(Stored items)
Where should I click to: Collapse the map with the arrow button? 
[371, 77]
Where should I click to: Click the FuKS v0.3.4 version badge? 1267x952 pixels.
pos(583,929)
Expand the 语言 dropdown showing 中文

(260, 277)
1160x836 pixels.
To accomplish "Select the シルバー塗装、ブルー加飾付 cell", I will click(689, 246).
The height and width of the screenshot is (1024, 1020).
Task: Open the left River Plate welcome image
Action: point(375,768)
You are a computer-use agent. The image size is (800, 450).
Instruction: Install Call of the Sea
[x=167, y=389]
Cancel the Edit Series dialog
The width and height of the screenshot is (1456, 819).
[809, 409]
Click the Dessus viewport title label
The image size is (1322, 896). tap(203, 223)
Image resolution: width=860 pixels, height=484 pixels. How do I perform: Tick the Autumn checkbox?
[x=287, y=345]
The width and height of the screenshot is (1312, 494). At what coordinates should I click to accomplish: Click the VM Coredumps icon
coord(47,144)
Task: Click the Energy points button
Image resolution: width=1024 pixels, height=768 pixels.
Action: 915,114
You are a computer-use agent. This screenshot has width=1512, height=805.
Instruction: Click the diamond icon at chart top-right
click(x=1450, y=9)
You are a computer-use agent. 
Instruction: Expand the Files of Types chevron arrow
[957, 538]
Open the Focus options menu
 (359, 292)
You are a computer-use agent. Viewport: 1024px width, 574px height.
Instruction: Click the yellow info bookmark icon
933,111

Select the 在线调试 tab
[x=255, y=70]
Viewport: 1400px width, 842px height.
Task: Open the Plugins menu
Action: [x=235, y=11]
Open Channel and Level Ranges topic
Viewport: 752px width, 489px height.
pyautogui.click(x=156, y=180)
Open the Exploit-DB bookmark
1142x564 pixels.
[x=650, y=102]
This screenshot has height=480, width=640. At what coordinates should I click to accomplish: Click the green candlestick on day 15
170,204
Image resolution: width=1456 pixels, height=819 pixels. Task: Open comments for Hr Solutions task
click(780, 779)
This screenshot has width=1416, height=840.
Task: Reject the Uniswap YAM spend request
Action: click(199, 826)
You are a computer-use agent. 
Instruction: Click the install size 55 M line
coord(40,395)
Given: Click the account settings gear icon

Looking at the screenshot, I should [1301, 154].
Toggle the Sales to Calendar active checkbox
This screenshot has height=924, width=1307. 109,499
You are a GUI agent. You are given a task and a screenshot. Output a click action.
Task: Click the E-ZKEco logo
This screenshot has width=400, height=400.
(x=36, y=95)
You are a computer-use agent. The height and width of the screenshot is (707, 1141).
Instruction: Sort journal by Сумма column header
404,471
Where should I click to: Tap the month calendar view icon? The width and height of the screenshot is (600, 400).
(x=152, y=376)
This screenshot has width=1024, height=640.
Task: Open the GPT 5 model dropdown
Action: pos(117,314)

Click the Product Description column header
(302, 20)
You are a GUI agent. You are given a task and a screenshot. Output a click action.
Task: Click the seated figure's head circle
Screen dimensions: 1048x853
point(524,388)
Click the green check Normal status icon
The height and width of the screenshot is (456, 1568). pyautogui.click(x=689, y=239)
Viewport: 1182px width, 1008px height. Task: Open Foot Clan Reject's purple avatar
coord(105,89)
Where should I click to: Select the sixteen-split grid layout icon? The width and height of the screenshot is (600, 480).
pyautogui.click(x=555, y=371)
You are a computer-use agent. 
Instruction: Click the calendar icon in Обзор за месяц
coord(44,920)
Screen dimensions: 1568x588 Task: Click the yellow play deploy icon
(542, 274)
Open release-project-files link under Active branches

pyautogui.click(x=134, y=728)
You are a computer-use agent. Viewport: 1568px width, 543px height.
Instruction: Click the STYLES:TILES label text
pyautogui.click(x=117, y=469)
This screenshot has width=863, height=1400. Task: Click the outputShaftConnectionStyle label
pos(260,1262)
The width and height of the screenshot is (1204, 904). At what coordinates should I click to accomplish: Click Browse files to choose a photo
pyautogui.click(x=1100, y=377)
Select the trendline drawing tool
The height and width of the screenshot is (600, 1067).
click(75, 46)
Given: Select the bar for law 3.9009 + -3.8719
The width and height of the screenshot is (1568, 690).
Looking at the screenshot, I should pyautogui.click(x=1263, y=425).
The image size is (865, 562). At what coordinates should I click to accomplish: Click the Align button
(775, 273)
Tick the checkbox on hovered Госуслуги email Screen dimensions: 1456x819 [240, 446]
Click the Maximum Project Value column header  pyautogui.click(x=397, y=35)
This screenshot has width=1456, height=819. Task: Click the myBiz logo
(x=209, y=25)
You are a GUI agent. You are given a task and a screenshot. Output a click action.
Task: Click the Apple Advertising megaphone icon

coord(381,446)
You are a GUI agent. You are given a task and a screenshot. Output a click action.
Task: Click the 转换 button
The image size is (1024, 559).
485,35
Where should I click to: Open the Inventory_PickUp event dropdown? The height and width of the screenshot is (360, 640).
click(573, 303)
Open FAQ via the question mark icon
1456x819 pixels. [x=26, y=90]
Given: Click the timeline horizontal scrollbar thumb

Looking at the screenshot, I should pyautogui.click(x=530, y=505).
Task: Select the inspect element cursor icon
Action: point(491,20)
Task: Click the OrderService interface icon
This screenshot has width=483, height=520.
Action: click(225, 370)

**AIM OF THE EXERCISE:**
Reproduce all of the data above verbatim, line for line.

**EXPECTED OUTPUT:**
Where should I click to: Collapse the map with the arrow button? 
[371, 77]
Where should I click to: Click the FuKS v0.3.4 version badge? 1267x952 pixels.
pos(583,929)
Expand the 语言 dropdown showing 中文

(260, 277)
1160x836 pixels.
To accomplish "Select the シルバー塗装、ブルー加飾付 cell", I will click(689, 246).
The height and width of the screenshot is (1024, 1020).
Task: Open the left River Plate welcome image
Action: point(375,768)
You are a computer-use agent. The image size is (800, 450).
Instruction: Install Call of the Sea
[x=167, y=389]
Cancel the Edit Series dialog
The width and height of the screenshot is (1456, 819).
[809, 409]
Click the Dessus viewport title label
The image size is (1322, 896). tap(203, 223)
Image resolution: width=860 pixels, height=484 pixels. How do I perform: Tick the Autumn checkbox?
[x=287, y=345]
The width and height of the screenshot is (1312, 494). At what coordinates should I click to accomplish: Click the VM Coredumps icon
coord(47,144)
Task: Click the Energy points button
Image resolution: width=1024 pixels, height=768 pixels.
Action: 915,114
You are a computer-use agent. This screenshot has width=1512, height=805.
Instruction: Click the diamond icon at chart top-right
click(x=1450, y=9)
You are a computer-use agent. 
Instruction: Expand the Files of Types chevron arrow
[957, 538]
Open the Focus options menu
 (359, 292)
You are a computer-use agent. Viewport: 1024px width, 574px height.
Instruction: Click the yellow info bookmark icon
933,111

Select the 在线调试 tab
[x=255, y=70]
Viewport: 1400px width, 842px height.
Task: Open the Plugins menu
Action: [x=235, y=11]
Open Channel and Level Ranges topic
Viewport: 752px width, 489px height.
pyautogui.click(x=156, y=180)
Open the Exploit-DB bookmark
1142x564 pixels.
[x=650, y=102]
This screenshot has height=480, width=640. At what coordinates should I click to accomplish: Click the green candlestick on day 15
170,204
Image resolution: width=1456 pixels, height=819 pixels. Task: Open comments for Hr Solutions task
click(780, 779)
This screenshot has width=1416, height=840.
Task: Reject the Uniswap YAM spend request
Action: click(199, 826)
You are a computer-use agent. 
Instruction: Click the install size 55 M line
coord(40,395)
Given: Click the account settings gear icon

Looking at the screenshot, I should [1301, 154].
Toggle the Sales to Calendar active checkbox
This screenshot has height=924, width=1307. 109,499
You are a GUI agent. You are given a task and a screenshot. Output a click action.
Task: Click the E-ZKEco logo
This screenshot has width=400, height=400.
(x=36, y=95)
You are a computer-use agent. The height and width of the screenshot is (707, 1141).
Instruction: Sort journal by Сумма column header
404,471
Where should I click to: Tap the month calendar view icon? The width and height of the screenshot is (600, 400).
(x=152, y=376)
This screenshot has width=1024, height=640.
Task: Open the GPT 5 model dropdown
Action: pos(117,314)

Click the Product Description column header
(302, 20)
You are a GUI agent. You are given a task and a screenshot. Output a click action.
Task: Click the seated figure's head circle
Screen dimensions: 1048x853
point(524,388)
Click the green check Normal status icon
The height and width of the screenshot is (456, 1568). pyautogui.click(x=689, y=239)
Viewport: 1182px width, 1008px height. Task: Open Foot Clan Reject's purple avatar
coord(105,89)
Where should I click to: Select the sixteen-split grid layout icon? The width and height of the screenshot is (600, 480).
pyautogui.click(x=555, y=371)
You are a computer-use agent. 
Instruction: Click the calendar icon in Обзор за месяц
coord(44,920)
Screen dimensions: 1568x588 Task: Click the yellow play deploy icon
(542, 274)
Open release-project-files link under Active branches

pyautogui.click(x=134, y=728)
You are a computer-use agent. Viewport: 1568px width, 543px height.
Instruction: Click the STYLES:TILES label text
pyautogui.click(x=117, y=469)
This screenshot has width=863, height=1400. Task: Click the outputShaftConnectionStyle label
pos(260,1262)
The width and height of the screenshot is (1204, 904). At what coordinates should I click to accomplish: Click Browse files to choose a photo
pyautogui.click(x=1100, y=377)
Select the trendline drawing tool
The height and width of the screenshot is (600, 1067).
click(75, 46)
Given: Select the bar for law 3.9009 + -3.8719
The width and height of the screenshot is (1568, 690).
Looking at the screenshot, I should pyautogui.click(x=1263, y=425).
The image size is (865, 562). At what coordinates should I click to accomplish: Click the Align button
(775, 273)
Tick the checkbox on hovered Госуслуги email Screen dimensions: 1456x819 [240, 446]
Click the Maximum Project Value column header  pyautogui.click(x=397, y=35)
This screenshot has width=1456, height=819. Task: Click the myBiz logo
(x=209, y=25)
You are a GUI agent. You are given a task and a screenshot. Output a click action.
Task: Click the Apple Advertising megaphone icon

coord(381,446)
You are a GUI agent. You are given a task and a screenshot. Output a click action.
Task: Click the 转换 button
The image size is (1024, 559).
485,35
Where should I click to: Open the Inventory_PickUp event dropdown? The height and width of the screenshot is (360, 640).
click(573, 303)
Open FAQ via the question mark icon
1456x819 pixels. [x=26, y=90]
Given: Click the timeline horizontal scrollbar thumb

Looking at the screenshot, I should pyautogui.click(x=530, y=505).
Task: Select the inspect element cursor icon
Action: point(491,20)
Task: Click the OrderService interface icon
This screenshot has width=483, height=520.
Action: click(225, 370)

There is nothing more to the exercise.